In Denmark, a 'motortrafikvej' (Danish for "motor traffic road") is a high-speed highway with a speed limit between 80–90 km/h. The most common 'motortrafikvej' has two lanes (1+1) or 2+1. There is no grade intersections. The signs for 'motortrafikvej' have white text on blue background.
In Finland, highways are separated into three categories: all-access valtatie ("main road"), limited-access moottoriliikennetie ("motor traffic road") and finally moottoritie ("motorway"); the latter two are marked with green signage, while valtatie signage is blue. While most of the network is all-access road, 779 km of it is motorway, and 124 km is limited-access road. The access is limited to motor vehicles faster than 50 km/h, thus excluding pedestrian, bicycle, moped or tractor traffic; furthermore, towing is not allowed. Limited-access roads are generally similar to motorways, but do not fulfill all the technical requirements, such as several lanes in one direction or separation of opposite directions. Limited-access roads are usually built because the local population density is too low to justify a motorway. Often space has been left during construction for an eventual upgrade to a motorway. Limited-access roads also function as feeder routes for motorways. The general speed limit on main roads and limited-access roads is 100 km/h (summertime) and 80 km/h (wintertime). On motorways the speed limits are 120 and 100 km/h respectively. Especially during winter the speed limits can be changed due to weather conditions.

* Stored records *
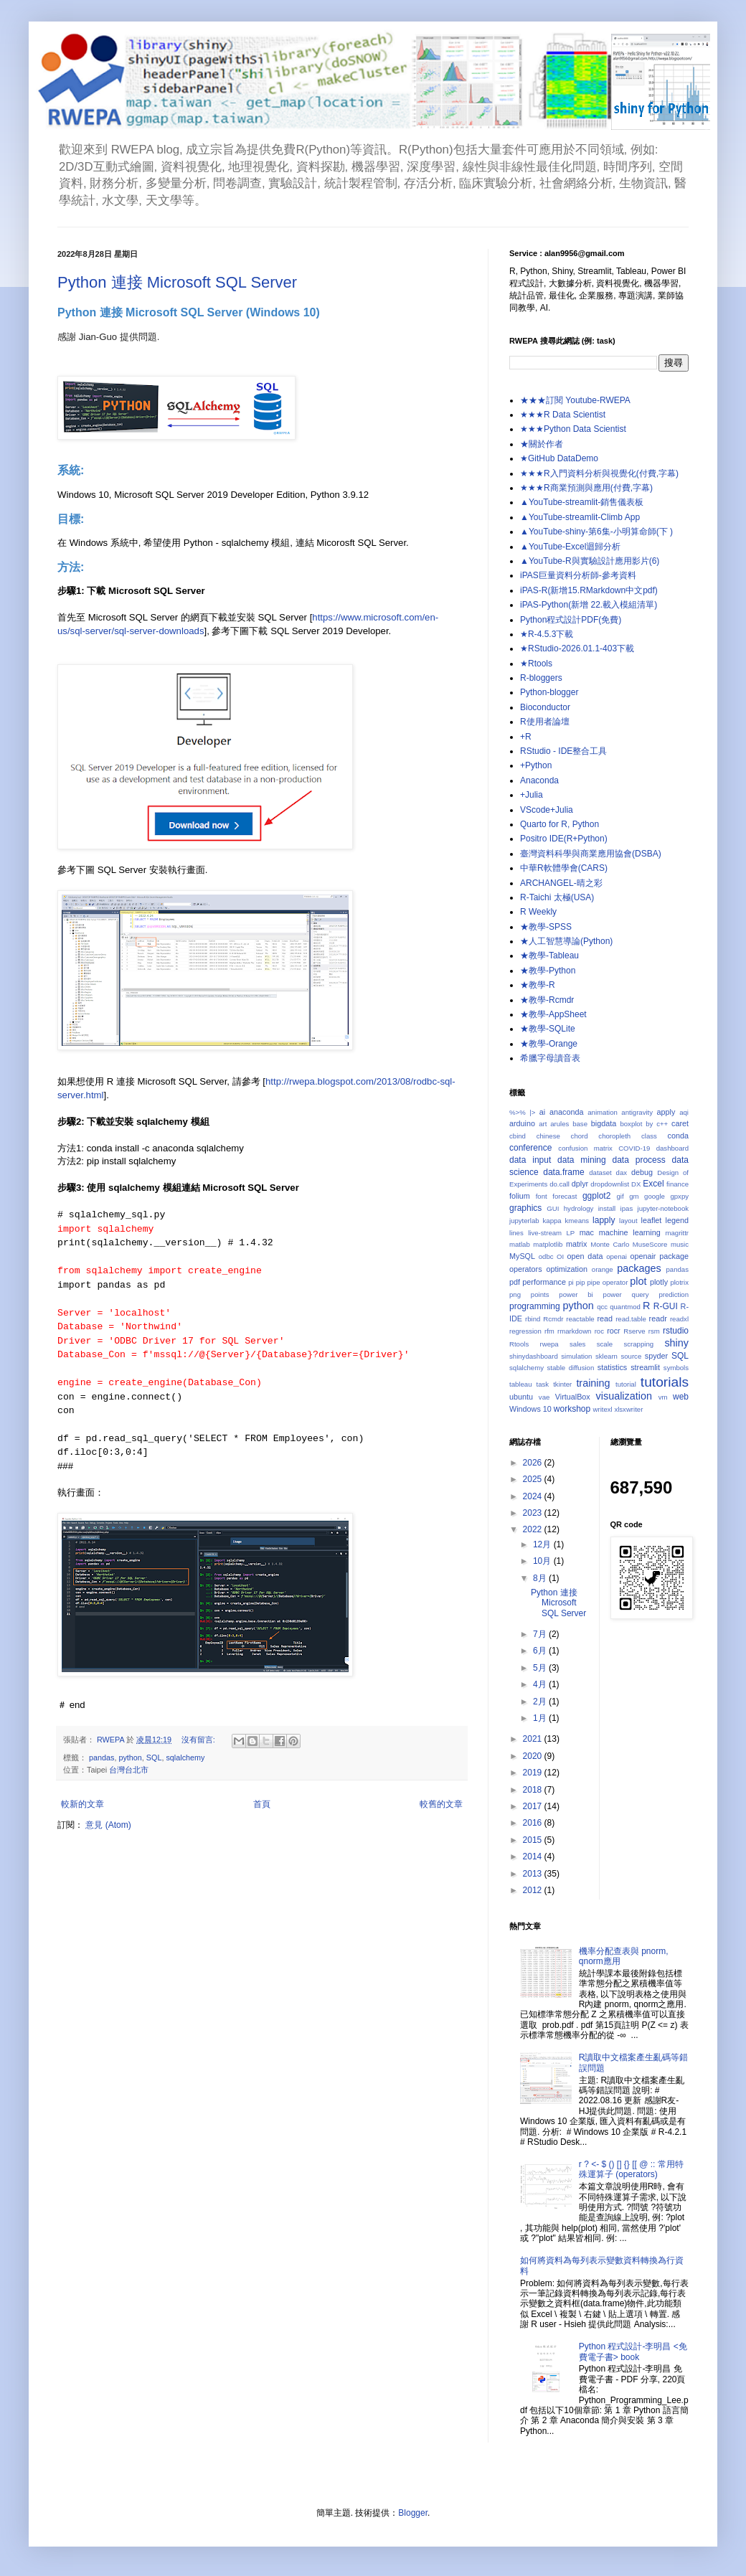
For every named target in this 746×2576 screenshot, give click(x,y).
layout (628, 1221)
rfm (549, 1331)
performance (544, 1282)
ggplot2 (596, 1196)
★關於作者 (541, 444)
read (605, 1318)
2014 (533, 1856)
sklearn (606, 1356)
==
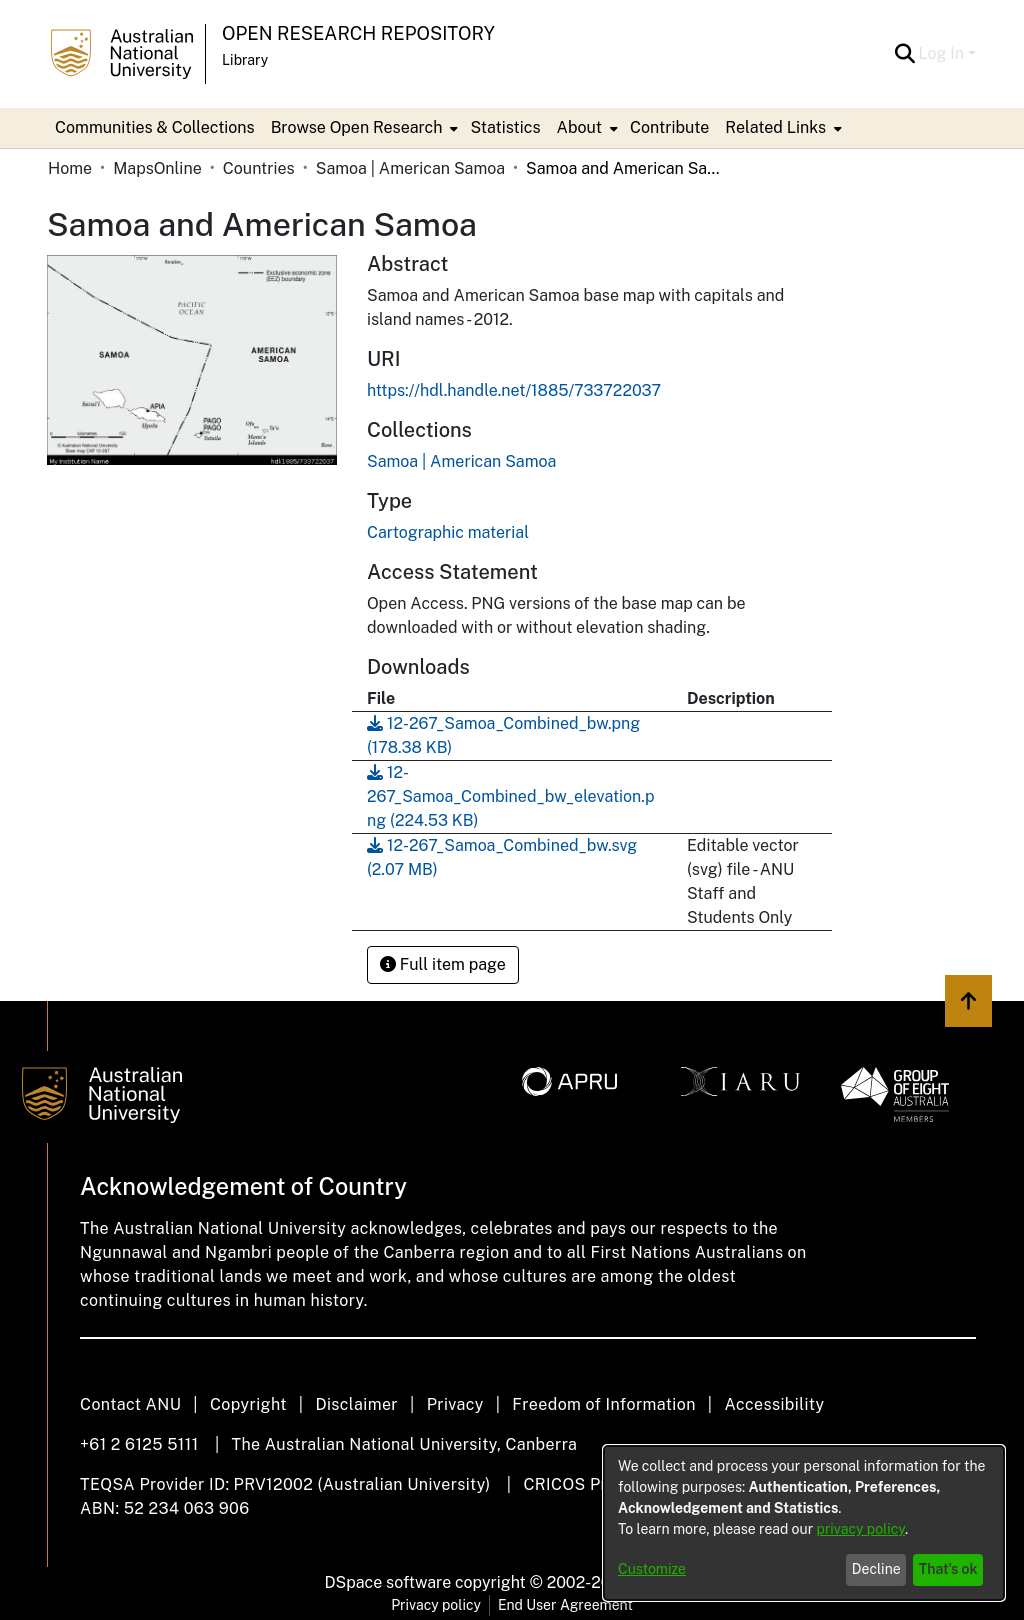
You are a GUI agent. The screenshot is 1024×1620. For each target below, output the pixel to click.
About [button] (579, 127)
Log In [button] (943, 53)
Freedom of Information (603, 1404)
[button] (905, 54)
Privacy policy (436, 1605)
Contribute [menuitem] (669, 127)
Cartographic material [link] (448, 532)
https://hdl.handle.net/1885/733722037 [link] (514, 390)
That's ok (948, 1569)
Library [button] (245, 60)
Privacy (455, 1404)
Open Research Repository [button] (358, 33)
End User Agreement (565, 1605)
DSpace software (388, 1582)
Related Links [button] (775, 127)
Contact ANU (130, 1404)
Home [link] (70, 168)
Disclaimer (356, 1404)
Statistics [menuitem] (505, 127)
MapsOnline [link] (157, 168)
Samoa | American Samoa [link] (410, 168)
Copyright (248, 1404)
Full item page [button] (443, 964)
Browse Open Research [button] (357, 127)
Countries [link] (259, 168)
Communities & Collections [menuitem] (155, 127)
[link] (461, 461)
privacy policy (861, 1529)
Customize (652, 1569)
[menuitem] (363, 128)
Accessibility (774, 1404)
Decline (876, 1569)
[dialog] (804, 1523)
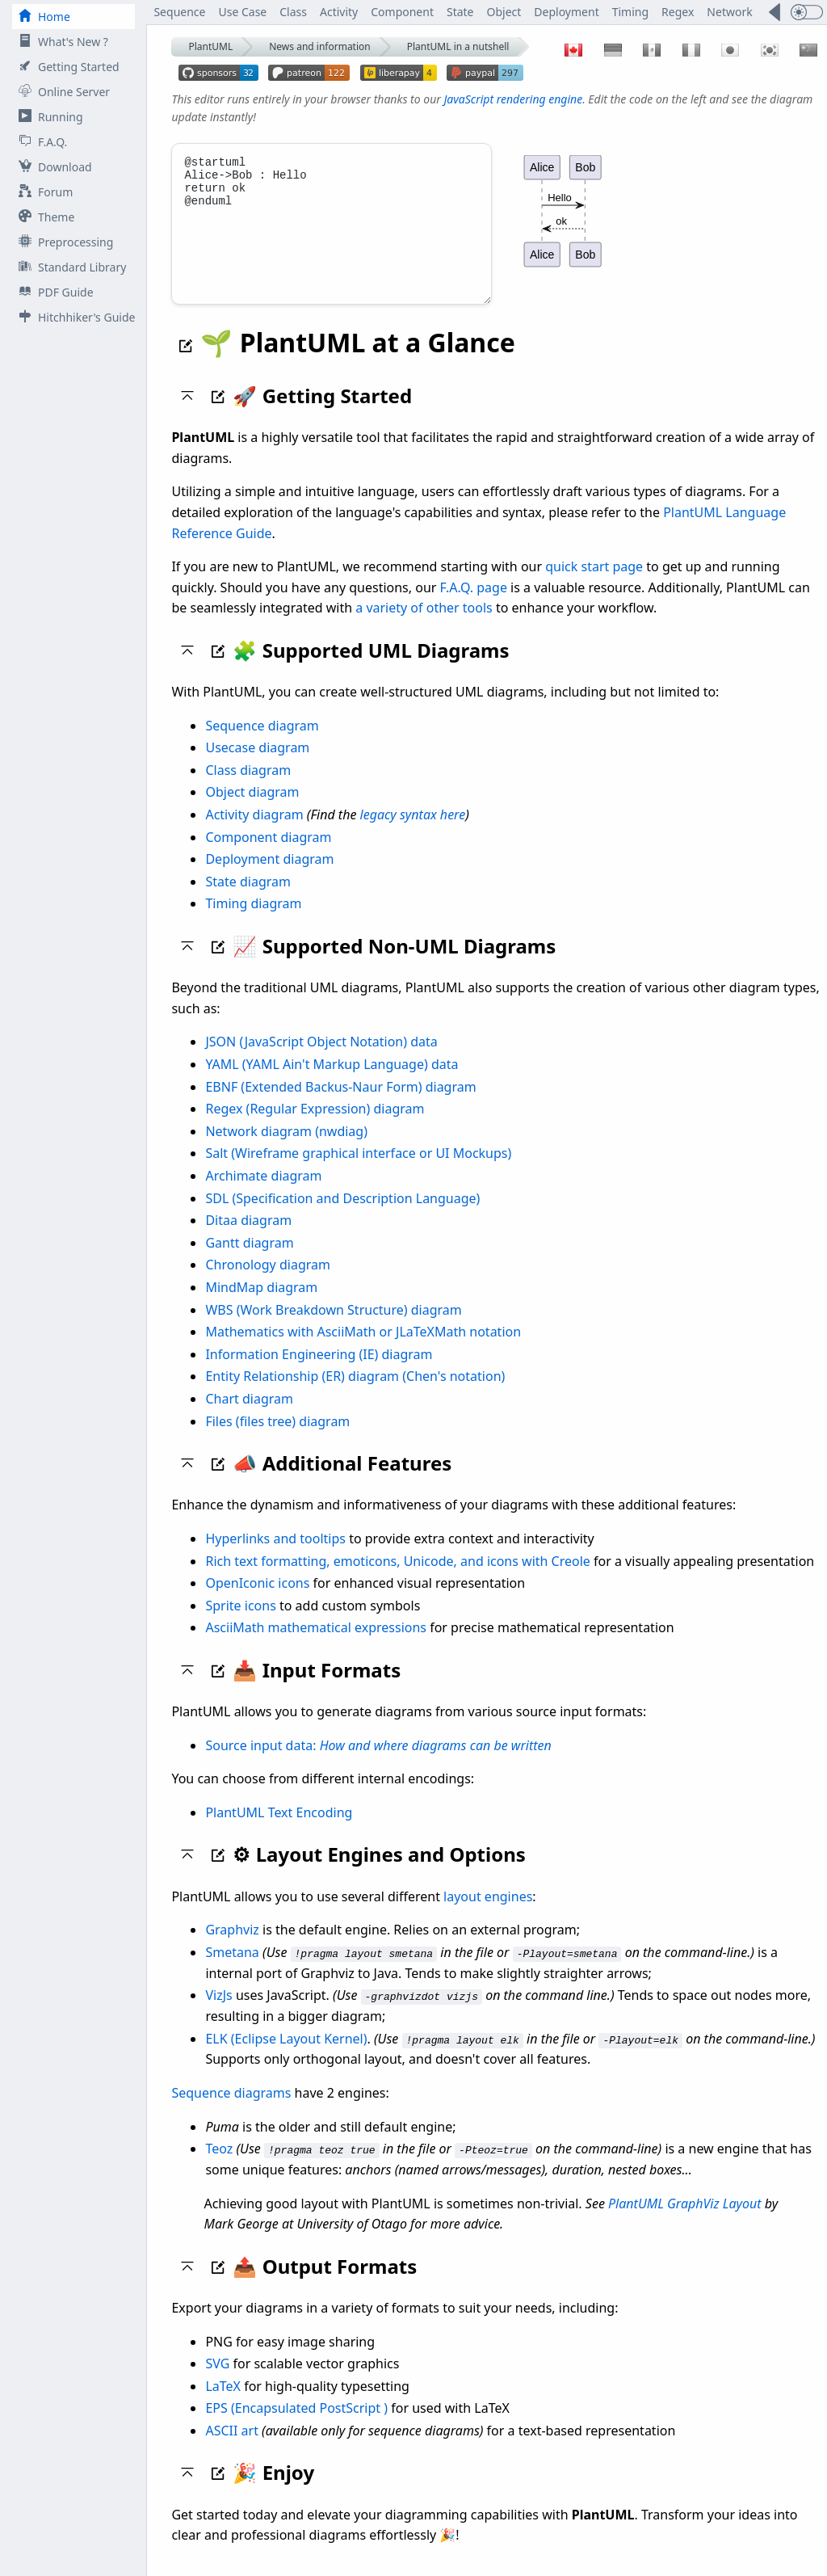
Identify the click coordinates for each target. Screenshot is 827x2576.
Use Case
---
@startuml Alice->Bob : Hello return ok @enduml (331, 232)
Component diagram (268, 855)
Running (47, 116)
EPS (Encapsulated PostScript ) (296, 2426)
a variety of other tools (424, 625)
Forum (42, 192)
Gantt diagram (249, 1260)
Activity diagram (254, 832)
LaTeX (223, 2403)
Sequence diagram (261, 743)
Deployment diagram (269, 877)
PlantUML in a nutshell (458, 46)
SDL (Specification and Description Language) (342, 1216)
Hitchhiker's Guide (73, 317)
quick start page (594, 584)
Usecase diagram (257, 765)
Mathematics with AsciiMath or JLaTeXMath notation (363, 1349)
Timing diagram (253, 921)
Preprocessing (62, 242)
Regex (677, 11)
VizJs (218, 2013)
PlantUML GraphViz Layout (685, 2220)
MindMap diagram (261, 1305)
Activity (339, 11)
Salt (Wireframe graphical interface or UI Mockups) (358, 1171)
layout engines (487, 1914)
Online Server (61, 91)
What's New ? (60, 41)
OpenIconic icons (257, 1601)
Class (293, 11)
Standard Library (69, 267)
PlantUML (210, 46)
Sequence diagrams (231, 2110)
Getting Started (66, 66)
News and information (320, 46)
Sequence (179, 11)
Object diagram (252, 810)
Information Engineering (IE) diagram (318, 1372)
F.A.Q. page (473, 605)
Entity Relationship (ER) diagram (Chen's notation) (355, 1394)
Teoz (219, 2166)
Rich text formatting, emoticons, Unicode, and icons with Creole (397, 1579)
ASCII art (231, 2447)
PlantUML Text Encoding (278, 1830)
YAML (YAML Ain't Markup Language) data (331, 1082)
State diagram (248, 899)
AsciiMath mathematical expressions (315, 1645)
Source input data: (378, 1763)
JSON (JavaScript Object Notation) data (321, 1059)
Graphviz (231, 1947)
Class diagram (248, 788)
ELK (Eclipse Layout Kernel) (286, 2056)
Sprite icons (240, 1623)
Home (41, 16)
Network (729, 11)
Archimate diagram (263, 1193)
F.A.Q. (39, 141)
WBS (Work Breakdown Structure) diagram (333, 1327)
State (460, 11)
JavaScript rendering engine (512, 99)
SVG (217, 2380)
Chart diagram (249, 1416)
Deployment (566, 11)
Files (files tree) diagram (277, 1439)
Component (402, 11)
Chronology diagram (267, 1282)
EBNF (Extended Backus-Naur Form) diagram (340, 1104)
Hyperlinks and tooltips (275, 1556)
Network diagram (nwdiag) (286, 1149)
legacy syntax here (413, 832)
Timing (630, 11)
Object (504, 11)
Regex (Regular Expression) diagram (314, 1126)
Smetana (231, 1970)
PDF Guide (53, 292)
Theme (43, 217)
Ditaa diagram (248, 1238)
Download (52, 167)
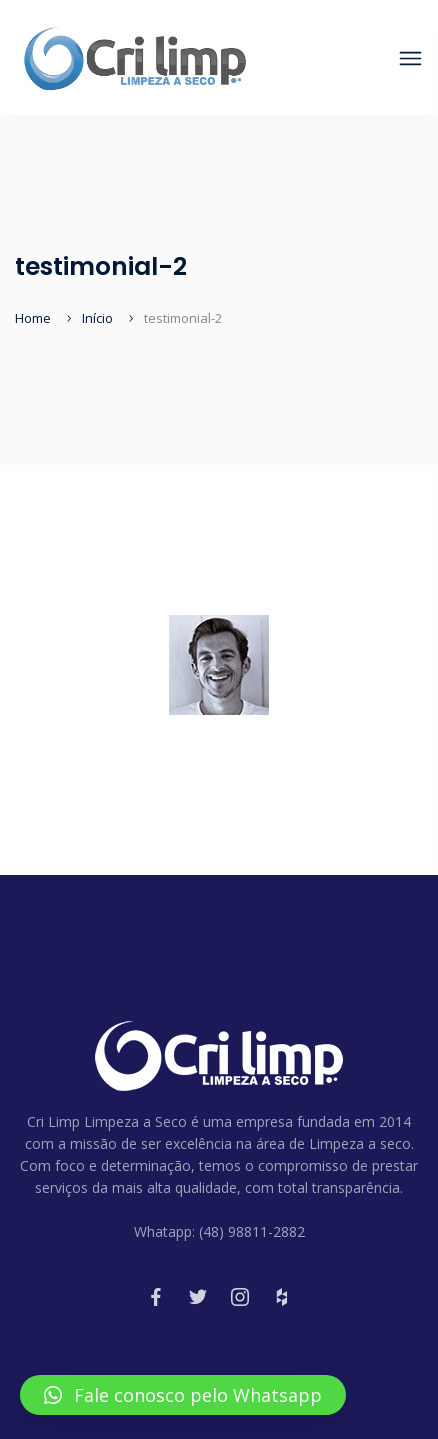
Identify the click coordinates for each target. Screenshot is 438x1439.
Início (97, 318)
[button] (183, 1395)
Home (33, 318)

* What is needed *
Reproduce the highway passage word for word, starting with "In Denmark, a" and going on through "on blue background.". Work only from the highway passage and not from the lines.

* Complete answer *
In Denmark, a 'motortrafikvej' (Danish for "motor traffic road") is a high-speed highway with a speed limit between 80–90 km/h. The most common 'motortrafikvej' has two lanes (1+1) or 2+1. There is no grade intersections. The signs for 'motortrafikvej' have white text on blue background.